(Collection entries)

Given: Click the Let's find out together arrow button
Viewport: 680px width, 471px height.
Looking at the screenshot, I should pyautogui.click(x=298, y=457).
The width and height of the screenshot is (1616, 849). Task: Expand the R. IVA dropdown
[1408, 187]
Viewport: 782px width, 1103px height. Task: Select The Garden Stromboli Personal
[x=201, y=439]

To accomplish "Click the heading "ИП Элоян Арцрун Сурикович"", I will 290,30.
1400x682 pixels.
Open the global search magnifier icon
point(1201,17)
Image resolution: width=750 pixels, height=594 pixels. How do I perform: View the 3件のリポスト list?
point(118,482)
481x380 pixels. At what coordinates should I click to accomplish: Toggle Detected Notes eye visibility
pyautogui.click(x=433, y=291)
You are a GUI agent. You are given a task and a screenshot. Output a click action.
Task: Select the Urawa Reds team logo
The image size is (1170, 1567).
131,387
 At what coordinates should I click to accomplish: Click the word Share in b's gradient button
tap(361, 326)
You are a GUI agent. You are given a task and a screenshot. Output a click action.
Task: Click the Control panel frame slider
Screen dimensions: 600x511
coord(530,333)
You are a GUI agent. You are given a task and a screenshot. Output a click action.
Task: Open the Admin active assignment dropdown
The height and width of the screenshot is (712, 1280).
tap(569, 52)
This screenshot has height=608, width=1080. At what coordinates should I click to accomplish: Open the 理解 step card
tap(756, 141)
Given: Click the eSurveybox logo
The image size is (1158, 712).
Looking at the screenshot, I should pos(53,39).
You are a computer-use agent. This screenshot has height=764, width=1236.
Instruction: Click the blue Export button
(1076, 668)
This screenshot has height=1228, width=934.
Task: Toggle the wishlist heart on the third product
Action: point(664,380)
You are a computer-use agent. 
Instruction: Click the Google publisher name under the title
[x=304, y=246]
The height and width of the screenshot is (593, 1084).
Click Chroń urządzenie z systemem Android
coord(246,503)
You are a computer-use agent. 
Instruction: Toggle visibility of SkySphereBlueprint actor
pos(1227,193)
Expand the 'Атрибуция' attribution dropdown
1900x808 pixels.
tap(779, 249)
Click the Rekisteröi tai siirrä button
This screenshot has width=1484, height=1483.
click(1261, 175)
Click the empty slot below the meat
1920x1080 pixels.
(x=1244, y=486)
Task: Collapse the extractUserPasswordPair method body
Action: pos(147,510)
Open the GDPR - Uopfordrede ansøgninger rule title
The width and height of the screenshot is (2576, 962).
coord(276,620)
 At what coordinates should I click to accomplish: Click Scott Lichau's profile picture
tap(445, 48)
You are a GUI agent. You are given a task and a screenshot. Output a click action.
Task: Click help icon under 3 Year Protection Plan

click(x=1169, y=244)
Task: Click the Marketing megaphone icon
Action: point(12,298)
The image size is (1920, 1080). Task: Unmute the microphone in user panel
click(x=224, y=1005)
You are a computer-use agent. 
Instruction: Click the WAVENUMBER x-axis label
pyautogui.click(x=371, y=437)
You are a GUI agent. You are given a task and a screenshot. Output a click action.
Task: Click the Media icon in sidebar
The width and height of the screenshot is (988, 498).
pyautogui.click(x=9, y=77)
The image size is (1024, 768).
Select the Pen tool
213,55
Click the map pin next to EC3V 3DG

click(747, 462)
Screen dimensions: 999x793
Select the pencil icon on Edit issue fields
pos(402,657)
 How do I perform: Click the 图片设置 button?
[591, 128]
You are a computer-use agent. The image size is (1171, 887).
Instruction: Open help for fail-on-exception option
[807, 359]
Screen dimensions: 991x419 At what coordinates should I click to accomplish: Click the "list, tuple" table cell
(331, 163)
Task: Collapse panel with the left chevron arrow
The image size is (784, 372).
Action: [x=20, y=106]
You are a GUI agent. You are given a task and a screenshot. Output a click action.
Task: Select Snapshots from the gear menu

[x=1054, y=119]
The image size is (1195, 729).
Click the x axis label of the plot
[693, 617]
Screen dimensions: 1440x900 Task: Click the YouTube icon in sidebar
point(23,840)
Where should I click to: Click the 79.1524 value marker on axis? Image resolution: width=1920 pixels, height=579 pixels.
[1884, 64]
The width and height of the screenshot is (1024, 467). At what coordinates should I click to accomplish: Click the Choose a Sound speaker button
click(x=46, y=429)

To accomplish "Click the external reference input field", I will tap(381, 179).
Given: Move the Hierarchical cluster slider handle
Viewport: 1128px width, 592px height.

## Work required
Please extract exactly, and only, the lines from the line containing "Screen dimensions: 991x419" through the last line of the records.

## Expected output
Screen dimensions: 991x419 At what coordinates should I click to accomplish: Click the "list, tuple" table cell
(331, 163)
Task: Collapse panel with the left chevron arrow
The image size is (784, 372).
Action: [x=20, y=106]
You are a GUI agent. You are given a task and a screenshot. Output a click action.
Task: Select Snapshots from the gear menu

[x=1054, y=119]
The image size is (1195, 729).
Click the x axis label of the plot
[693, 617]
Screen dimensions: 1440x900 Task: Click the YouTube icon in sidebar
point(23,840)
Where should I click to: Click the 79.1524 value marker on axis? Image resolution: width=1920 pixels, height=579 pixels.
[1884, 64]
The width and height of the screenshot is (1024, 467). At what coordinates should I click to accomplish: Click the Choose a Sound speaker button
click(x=46, y=429)

To accomplish "Click the external reference input field", I will tap(381, 179).
Given: Move the Hierarchical cluster slider handle
Viewport: 1128px width, 592px height.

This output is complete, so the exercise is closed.